Enfilant un manteau noirâtre avec une capuche, Tidor sortit dans la pluie battante, et rejoignit les cachots, avançant le long des rues silencieuses et boueuses. Avec les éclairs, Motte-la-Vallée ressemblait à une ville maudite, et la campagne de Sylvandell, si paisible, donnait l’impression d’être le décor d’un conte d’horreur, hanté par les vampires, les goules, et les garkains. Tidor rejoignit les cachots, près de la caserne de Motte-la-Vallée. Des feux brûlaient le long de petites tours en bois à l’entrée d’une grande caverne plantée au pied de la montagne. En hauteur, on pouvait apercevoir quelques-unes des lumières de la partie basse de Sylvandell. Tidor entra dans la caserne, n’ayant aucune difficulté à passer.
«
Que désirez-vous, Monseigneur ? demanda l’officier responsable de la prison.
-
Une patrouille a arrêté des pugilistes se battant devant l’auberge il y a quelques minutes. -
C’est exact. -
Où sont-ils ? -
Dans la salle commune. Ils seront libérés demain, Monseigneur, comme en dispose la... -
J’aimerais parler à l’un d’entre eux. Conduisez-moi là-bas. -
B-Bien, Monseigneur... répliqua l’homme, un peu surpris par cette remarque.
Veuillez me suivre. »
L’officier s’avança dans un couloir sombre.
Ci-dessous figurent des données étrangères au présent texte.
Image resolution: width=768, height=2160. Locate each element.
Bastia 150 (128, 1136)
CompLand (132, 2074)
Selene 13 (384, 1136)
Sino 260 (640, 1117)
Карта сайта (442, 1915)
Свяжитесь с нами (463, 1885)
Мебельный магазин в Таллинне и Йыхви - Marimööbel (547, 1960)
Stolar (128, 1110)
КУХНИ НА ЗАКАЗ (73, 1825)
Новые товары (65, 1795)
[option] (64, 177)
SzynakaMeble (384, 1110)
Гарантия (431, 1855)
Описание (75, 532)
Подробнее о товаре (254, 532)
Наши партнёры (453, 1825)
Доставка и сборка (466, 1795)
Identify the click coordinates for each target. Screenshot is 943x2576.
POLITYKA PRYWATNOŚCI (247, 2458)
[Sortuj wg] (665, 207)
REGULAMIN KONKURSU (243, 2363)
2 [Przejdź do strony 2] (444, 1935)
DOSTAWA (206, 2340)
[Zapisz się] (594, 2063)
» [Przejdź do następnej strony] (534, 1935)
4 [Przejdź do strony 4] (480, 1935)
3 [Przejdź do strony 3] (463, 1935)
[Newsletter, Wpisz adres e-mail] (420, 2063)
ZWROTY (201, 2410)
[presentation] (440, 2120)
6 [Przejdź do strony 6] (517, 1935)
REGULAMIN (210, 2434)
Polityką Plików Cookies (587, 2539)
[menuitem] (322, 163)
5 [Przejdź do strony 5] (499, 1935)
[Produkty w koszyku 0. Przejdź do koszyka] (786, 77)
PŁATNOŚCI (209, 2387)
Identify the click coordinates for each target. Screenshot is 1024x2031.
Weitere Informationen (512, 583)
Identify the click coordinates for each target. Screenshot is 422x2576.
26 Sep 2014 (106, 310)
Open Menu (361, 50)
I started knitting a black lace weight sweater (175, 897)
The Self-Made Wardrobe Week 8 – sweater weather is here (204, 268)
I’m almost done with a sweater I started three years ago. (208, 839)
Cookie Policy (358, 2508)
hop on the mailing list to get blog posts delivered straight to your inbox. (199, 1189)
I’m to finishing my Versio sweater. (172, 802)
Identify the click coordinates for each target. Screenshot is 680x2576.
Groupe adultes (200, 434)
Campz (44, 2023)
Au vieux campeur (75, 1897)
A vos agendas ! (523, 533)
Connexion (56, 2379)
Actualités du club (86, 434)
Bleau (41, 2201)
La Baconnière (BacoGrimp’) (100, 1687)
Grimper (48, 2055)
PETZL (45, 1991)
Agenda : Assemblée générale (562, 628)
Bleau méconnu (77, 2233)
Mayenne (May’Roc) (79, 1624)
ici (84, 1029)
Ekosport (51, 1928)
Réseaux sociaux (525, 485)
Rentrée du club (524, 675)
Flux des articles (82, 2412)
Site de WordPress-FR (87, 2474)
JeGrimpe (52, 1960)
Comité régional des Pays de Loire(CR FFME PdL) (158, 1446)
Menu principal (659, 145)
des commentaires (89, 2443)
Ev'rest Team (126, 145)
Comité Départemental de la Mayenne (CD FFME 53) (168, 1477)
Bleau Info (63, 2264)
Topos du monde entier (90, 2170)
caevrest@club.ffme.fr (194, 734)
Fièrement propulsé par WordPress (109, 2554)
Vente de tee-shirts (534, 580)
Il y avait peu de cellules ici, les cachots se situant surtout dans la capitale de Sylvandell. On n’enfermait dans des cachots que les prisonniers coupables de petites infractions, comme une rixe sur la voie publique. L’officier s’approcha de la salle commune. Il y avait surtout des saoulards, des fous, des geignards, qui passaient une nuit pour dégriser. Tidor repéra rapidement la femme qu’il recherchait, aisément reconnaissable. Si elle était aussi forte que belle, elle pourrait être très intéressante.
«
Cette femme-là. Libérez-là. »
L’officier acquiesça. Deux gardes entrèrent dans la cellule, et Tidor s’avança entre eux. Il était trempé, ses bottes étaient maculées de boue, et il s’avança vers la femme, avant de retirer sa capuche.
«
Je m’appelle Tidor. Je suis un Commandeur au service de Sylvandell, et du Roi Tywill Korvander. J’ai vu la manière dont vous avez mis une raclée à ces jeunes impertinents dehors. »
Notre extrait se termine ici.